WHAT TO WORK ON: Go line by line through the data below and work out how many lines contain "HyperX"; the answer is that number alone.

Dataset excerpts:
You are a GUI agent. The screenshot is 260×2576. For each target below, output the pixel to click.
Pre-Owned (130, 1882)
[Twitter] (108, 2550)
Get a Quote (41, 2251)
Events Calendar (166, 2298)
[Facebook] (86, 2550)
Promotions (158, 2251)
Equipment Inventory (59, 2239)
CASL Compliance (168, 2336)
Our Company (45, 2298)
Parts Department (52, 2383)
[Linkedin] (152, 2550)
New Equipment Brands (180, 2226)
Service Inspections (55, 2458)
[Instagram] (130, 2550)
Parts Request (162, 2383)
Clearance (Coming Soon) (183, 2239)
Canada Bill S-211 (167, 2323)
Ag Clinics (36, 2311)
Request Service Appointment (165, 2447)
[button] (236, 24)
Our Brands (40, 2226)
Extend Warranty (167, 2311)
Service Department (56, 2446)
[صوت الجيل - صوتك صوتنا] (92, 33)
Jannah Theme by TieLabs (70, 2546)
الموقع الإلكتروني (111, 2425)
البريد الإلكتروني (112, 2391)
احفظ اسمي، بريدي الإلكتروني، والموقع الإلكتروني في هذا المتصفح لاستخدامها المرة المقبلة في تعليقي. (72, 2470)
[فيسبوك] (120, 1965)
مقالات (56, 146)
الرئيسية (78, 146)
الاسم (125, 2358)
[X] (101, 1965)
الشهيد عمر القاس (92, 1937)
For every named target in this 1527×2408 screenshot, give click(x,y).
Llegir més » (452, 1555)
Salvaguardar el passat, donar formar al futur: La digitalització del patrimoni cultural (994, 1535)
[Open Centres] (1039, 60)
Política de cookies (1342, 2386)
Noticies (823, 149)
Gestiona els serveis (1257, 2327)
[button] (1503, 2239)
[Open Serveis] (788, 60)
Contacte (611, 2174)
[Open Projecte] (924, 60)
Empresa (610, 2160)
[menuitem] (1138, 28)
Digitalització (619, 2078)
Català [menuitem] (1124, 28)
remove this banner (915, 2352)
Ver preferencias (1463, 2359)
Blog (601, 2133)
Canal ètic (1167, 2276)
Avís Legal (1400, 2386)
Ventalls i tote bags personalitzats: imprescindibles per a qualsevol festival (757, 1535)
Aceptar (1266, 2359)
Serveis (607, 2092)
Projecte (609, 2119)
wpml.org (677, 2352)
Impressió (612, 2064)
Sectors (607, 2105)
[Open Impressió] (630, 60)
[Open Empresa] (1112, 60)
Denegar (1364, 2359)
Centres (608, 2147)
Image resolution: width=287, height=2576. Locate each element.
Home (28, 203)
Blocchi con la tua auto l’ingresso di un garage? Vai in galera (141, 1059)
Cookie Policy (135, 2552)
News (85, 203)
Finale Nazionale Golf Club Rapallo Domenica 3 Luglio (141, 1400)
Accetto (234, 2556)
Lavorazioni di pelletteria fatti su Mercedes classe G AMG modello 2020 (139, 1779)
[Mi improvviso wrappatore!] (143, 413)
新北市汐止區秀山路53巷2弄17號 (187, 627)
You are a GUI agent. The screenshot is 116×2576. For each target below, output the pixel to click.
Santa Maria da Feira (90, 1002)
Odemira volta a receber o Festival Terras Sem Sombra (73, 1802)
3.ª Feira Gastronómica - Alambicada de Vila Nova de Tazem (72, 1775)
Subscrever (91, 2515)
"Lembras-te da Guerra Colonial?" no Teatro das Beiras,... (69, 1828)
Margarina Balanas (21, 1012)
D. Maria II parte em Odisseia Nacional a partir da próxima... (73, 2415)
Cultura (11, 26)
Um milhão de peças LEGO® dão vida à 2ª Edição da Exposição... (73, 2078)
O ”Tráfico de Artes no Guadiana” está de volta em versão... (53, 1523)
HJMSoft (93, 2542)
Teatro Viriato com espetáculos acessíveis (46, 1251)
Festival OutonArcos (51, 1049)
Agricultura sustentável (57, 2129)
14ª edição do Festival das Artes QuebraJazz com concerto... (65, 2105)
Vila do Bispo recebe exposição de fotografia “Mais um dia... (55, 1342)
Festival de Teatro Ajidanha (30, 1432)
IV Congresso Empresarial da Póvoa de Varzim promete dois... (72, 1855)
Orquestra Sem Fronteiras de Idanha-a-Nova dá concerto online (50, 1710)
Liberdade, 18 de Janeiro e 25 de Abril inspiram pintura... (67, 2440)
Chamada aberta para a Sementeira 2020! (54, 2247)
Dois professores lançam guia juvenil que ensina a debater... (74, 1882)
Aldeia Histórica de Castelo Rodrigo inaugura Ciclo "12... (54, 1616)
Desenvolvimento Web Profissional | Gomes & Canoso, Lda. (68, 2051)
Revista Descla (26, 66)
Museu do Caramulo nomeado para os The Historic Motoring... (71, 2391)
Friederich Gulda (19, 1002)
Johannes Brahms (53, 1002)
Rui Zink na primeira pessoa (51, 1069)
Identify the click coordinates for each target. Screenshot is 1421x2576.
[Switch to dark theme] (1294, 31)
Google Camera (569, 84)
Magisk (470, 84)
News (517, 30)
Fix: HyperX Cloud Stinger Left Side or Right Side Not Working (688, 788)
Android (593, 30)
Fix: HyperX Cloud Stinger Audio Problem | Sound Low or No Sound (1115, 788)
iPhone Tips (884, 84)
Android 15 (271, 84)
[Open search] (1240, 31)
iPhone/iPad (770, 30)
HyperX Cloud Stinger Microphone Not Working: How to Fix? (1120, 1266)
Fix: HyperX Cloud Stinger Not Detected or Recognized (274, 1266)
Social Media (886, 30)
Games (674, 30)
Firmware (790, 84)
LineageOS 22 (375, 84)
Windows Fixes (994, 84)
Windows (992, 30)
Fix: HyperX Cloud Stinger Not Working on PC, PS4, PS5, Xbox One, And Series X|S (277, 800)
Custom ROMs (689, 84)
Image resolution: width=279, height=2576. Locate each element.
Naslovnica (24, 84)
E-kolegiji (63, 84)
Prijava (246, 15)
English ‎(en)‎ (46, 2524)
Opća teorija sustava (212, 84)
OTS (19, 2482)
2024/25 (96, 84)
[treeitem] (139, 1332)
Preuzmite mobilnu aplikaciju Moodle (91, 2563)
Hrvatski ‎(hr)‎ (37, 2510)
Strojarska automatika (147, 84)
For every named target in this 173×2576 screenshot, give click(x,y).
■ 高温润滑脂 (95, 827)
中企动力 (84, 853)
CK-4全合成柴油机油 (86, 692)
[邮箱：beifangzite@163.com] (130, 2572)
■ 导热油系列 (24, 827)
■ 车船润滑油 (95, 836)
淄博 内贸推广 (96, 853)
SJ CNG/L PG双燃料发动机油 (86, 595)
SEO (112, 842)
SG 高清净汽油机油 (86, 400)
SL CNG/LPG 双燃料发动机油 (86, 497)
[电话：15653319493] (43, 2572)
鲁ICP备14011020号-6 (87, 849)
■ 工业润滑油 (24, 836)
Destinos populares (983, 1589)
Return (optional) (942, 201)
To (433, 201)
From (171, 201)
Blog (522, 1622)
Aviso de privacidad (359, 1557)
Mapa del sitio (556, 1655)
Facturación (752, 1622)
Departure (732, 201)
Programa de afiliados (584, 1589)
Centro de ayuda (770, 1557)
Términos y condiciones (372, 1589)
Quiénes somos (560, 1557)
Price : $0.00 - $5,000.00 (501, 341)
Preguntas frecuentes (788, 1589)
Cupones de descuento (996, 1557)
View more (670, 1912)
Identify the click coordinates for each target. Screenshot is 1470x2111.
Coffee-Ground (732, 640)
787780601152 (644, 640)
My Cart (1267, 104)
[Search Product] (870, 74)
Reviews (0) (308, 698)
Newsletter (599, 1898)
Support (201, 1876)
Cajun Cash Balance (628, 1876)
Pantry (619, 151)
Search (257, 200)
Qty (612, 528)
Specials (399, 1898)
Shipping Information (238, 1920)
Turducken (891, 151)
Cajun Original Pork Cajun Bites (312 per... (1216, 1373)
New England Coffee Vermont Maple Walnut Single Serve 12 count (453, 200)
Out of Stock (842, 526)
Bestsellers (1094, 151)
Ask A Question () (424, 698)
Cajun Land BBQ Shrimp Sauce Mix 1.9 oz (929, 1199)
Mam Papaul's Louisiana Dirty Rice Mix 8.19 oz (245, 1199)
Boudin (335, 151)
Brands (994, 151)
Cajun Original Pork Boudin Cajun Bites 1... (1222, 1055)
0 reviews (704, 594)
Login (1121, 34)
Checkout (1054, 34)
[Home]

SOLUTION FOR THIS EXERCISE: 5